In a statement read to the court, the teen said the attack had “broken” him, that he was suffering from Post Traumatic Stress Disorder (PTSD), and that he struggled to sleep in case he dreamt about the attack.
Knight’s lawyer, Lawrence Selby, attempted to excuse Knight’s behavior by saying he’d had a “troubled upbringing” and had been diagnosed with ADHD, autism, and a personality disorder.
The court was shown the cellphone footage of the attack, which Knight reportedly refused to watch.
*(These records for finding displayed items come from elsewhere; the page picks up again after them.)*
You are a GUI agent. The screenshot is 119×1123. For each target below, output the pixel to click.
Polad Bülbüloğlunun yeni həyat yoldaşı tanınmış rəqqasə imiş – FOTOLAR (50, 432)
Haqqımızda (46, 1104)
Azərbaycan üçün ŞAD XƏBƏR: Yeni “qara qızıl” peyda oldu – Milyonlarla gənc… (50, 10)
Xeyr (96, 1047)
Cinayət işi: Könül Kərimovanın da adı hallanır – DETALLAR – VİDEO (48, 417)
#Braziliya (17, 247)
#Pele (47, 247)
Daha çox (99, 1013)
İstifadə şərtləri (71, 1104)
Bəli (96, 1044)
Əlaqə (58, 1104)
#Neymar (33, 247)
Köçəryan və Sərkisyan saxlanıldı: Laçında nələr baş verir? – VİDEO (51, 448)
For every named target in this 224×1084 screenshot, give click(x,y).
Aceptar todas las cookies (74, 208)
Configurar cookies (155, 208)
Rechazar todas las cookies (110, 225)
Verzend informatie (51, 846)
Selby said it was because Knight felt “genuine remorse.”
“Once he has had it explained to him the impact of his behavior he says he feels disgusted and shame for his actions,” Selby said.
He also said that the attack wasn’t a hate crime, because it was “not motivated by the victim’s sexuality but [Knight’s] own sexuality,” with which Knight was allegedly struggling.
Judge Heidi Kubik disagreed, ruling that the attack was a hate crime and sentencing Knight to three years and eight months in prison.
“This clearly was a homophobic attack upon the victim. He was subjected to homophobic abuse by the group including yourself,” Kubik said. “The fact you chose to join in because of your own repressed sexuality or feelings does not prevent this being an offence within the meaning of the act.”